Pairwise invasion plots (PIPs) for the four-patch model with network topology Fig. 3c. \(k_1=k_2=k_3=k_4=7\), \(q=1\) and \({\tilde{q}}\) ranges from 0.01 to 2000. The horizontal axis is d and the vertical axis is D. The black regions represent the range of (dD) for which \((U^* ,0)\) is locally stable

4.2 Evolution of Slow Dispersal and Coexistence

Theorems 3 and 7 illustrate the existence of evolutionarily singular strategy for Models II and III, respectively.

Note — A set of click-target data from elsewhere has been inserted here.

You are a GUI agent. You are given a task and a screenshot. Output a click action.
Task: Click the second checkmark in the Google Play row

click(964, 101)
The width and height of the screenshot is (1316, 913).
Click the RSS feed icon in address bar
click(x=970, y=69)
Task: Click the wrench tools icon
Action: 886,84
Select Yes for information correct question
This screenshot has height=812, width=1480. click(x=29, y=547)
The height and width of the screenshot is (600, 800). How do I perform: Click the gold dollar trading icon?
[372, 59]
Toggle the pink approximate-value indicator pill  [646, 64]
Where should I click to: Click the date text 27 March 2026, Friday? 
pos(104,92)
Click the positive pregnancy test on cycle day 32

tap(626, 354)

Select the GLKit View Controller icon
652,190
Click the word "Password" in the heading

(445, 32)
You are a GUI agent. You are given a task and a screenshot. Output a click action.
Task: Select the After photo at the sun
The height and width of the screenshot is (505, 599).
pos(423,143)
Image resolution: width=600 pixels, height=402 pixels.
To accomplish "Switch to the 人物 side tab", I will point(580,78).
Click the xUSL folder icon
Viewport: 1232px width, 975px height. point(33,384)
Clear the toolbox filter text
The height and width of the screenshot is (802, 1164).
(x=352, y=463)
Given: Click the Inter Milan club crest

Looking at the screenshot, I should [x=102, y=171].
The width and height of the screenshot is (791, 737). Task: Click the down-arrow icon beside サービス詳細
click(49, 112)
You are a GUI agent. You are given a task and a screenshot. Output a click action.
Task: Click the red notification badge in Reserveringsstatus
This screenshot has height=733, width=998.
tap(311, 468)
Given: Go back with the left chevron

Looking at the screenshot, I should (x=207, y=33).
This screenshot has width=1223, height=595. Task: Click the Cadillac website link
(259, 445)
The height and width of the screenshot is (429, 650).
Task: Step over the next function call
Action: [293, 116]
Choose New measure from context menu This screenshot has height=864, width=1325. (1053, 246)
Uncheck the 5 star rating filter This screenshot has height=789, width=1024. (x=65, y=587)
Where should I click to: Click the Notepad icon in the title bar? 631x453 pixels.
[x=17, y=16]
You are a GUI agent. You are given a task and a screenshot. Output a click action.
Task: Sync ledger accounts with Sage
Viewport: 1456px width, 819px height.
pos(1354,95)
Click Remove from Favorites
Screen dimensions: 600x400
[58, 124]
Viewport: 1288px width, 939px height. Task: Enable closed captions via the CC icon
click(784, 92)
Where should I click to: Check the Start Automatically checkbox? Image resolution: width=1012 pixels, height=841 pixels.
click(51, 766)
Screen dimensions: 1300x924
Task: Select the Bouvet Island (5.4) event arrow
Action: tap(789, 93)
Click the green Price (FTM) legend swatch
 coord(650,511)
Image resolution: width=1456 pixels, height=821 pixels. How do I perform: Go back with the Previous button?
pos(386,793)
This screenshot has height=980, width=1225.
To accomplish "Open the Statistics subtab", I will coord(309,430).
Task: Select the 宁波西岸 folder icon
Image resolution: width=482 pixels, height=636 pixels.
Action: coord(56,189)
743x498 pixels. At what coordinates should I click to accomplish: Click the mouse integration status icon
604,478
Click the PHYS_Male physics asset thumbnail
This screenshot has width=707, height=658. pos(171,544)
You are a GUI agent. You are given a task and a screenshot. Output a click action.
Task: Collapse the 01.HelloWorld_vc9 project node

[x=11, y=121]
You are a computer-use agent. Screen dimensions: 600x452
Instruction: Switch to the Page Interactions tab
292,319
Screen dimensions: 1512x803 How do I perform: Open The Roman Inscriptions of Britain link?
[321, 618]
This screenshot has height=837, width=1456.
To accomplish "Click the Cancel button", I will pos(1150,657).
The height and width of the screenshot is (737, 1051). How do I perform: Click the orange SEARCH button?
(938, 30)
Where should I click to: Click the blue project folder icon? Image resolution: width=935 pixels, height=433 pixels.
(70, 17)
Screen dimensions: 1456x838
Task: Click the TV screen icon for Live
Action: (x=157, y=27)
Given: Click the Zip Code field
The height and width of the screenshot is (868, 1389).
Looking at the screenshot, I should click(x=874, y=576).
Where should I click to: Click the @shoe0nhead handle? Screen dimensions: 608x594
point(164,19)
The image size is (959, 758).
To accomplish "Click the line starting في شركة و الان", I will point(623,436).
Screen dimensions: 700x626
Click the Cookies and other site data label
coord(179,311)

These singular strategies are not local CvSSs, and numerical simulations suggest they are not local ESSs either. In fact, Lemmas 16 (in “Appendix B”) and 37 (in “Appendix C”) show that zero diffusion rate can be a local CvSS for some parameter ranges in both Models II and III.

A natural question for general n-patch models is when zero diffusion rate can be a local CvSS. The analysis of Model III reveals that if there are more than one downstream patches, then it is possible for one of them to be a source patch, so that a mutant with slow diffusion rate can invade when rare in this source patch. For n-patch models it will be of interest to find sufficient conditions on the existence of some downstream source patch, by taking into account of the river network topology, so that slow diffusing populations can invade such source patch when rare.

For general n-patch models, when both zero and infinite diffusion rate are local CvSSs, it is natural to inquire whether slow and fast diffusers can coexist. It will be of interest to generalize Theorem 4 to n-patch models and to reveal the impact of network topology on the coexistence of competing species.